We are almost at the end of this course; only two weeks left. Luckily, we already finished this project; however, I can already feel the stress of working with the pending 3 projects for other courses. Actually, we might use this course’s project as a starter for our Advanced Database course project. We are thinking on developing a web app that based on data displays a heat map of parties popularity among different zones. We are focusing on Jalisco, and parties competing for governor, and senator position.
Stay tuned on the developments of this week other projects.
Holy week is here, and I won’t be relaxing that much. I am preparing for a job interview. I will be focusing on working on my data structures, algorithms, and databases skills for the interview. I won’t be working on this project, so I won’t be blogging in Holy week.
On the other hand, this week we had our sprint presentation. We could say that the backend part of the application is almost finished. We must focus now on the frontend part of it.
This week I saw some great advancements on our project. Alfonso, and I finished styling the code for the words counting functionality of the word cloud. The graphic stuff is going to be developed in the front-end; however, the basic functionality of distinguishing which words are most frequently used by candidates is already done. We used a library from Python named Counter to do this. The current output of our word cloud program is a list of words with their respective number of appearances.
This is what we are going to present on the sprint presentation on Tuesday because on Friday the classrooms where occupied, so the presentation was moved.
Be sure to hear of what the next steps are going to be.
This week we have a deliverable on Friday. We need to show some advancements on our project, which I believe we already have so far. I hope to finish the word cloud functionality, and to begin integrating everything. To do this, we need to delete stop words from our analyzed data. Finally, we need to use a library that uses word, and word count.
This week I said I was going to work on eliminating stop words with Alfonso; however, I didn’t quite ended up doing that. What I did, was optimizing the code, to avoid repeating code. Henceforth, the code used for opening and reading a file into an array was made a static method accessible by all micro-services. This is a good practice to stop repeating unecessary lines of code.

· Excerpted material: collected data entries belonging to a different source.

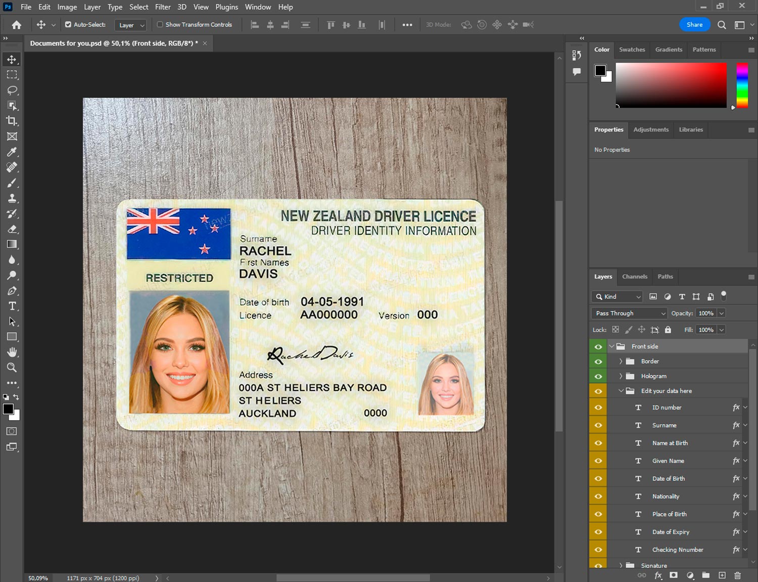Image resolution: width=758 pixels, height=582 pixels.
Task: Click the Opacity value field in Layers panel
Action: click(705, 314)
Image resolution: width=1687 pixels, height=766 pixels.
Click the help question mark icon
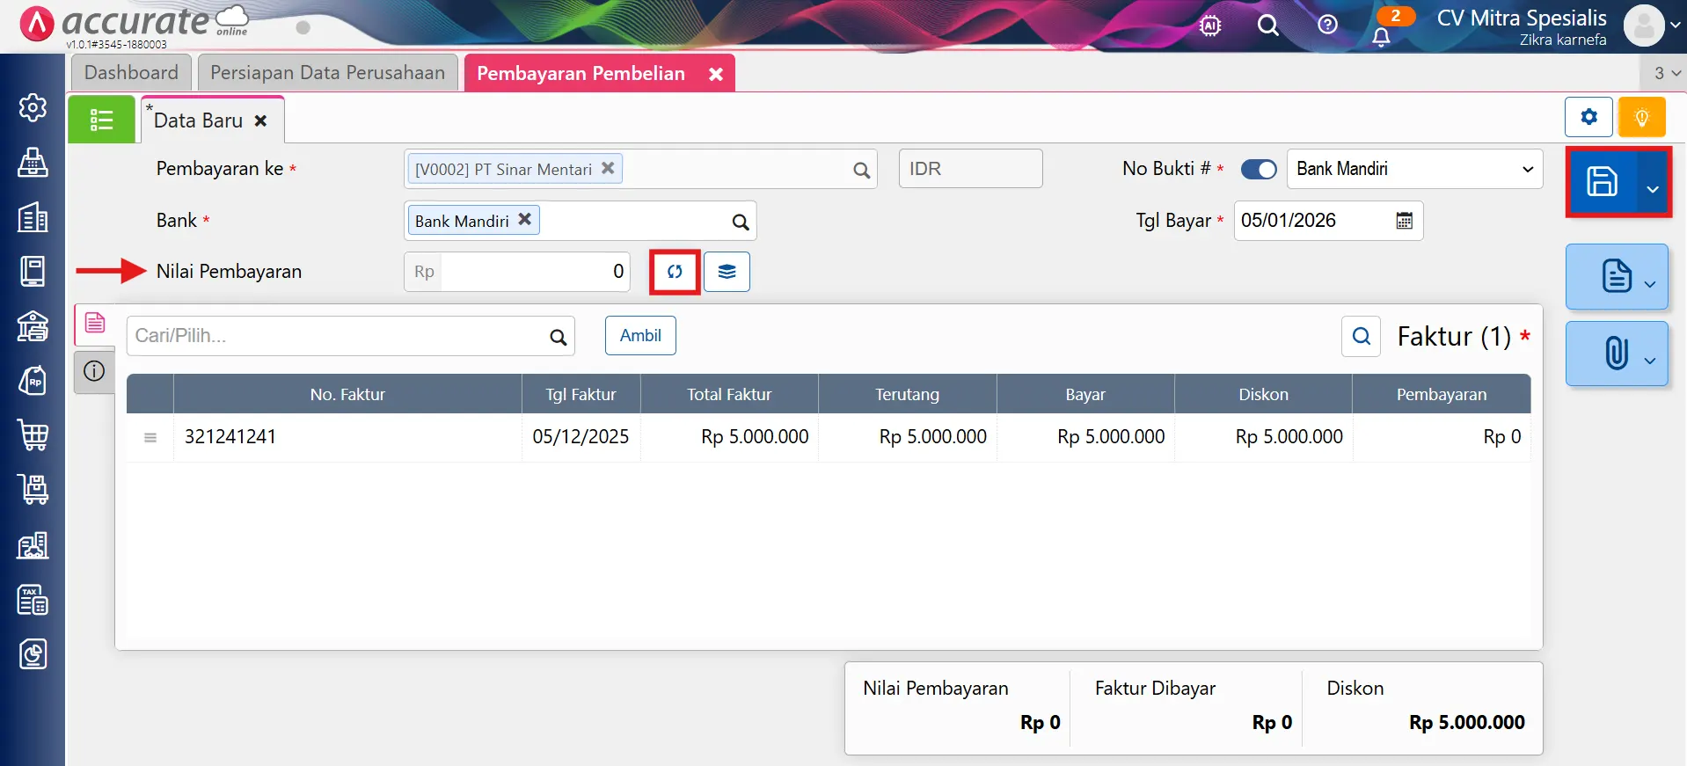click(1327, 25)
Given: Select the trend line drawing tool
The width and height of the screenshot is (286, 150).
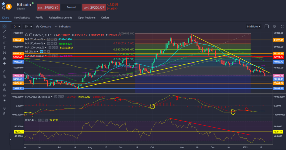Looking at the screenshot, I should click(x=4, y=31).
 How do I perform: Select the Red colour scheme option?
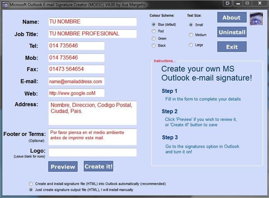click(x=154, y=31)

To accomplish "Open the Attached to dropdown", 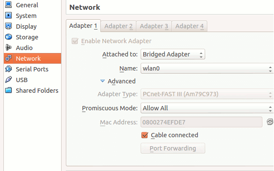I will pyautogui.click(x=173, y=54).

Next week we will be having an intense work on Taller Vertical. I’ll update what I’ve done on the Taller Vertical, but I won’t be working on this project next week.
It’s me again with another update on what we will be working this week. Last week, I worked on mining all tweets from an account on Twitter. This week, I will be polishing what I did last week, and I will be working with Alfonso on eliminating the stop words of a tweet. Stop words are empty words that are filtered out from natural language processing, such as: the, is, at, which, and on.
By doing this, we will be able to create a more accurate words map without having a lot of concurrences of stop words and focusing just on the information that matters.
Stay tuned for the advancement of this week on the post mortem blog post.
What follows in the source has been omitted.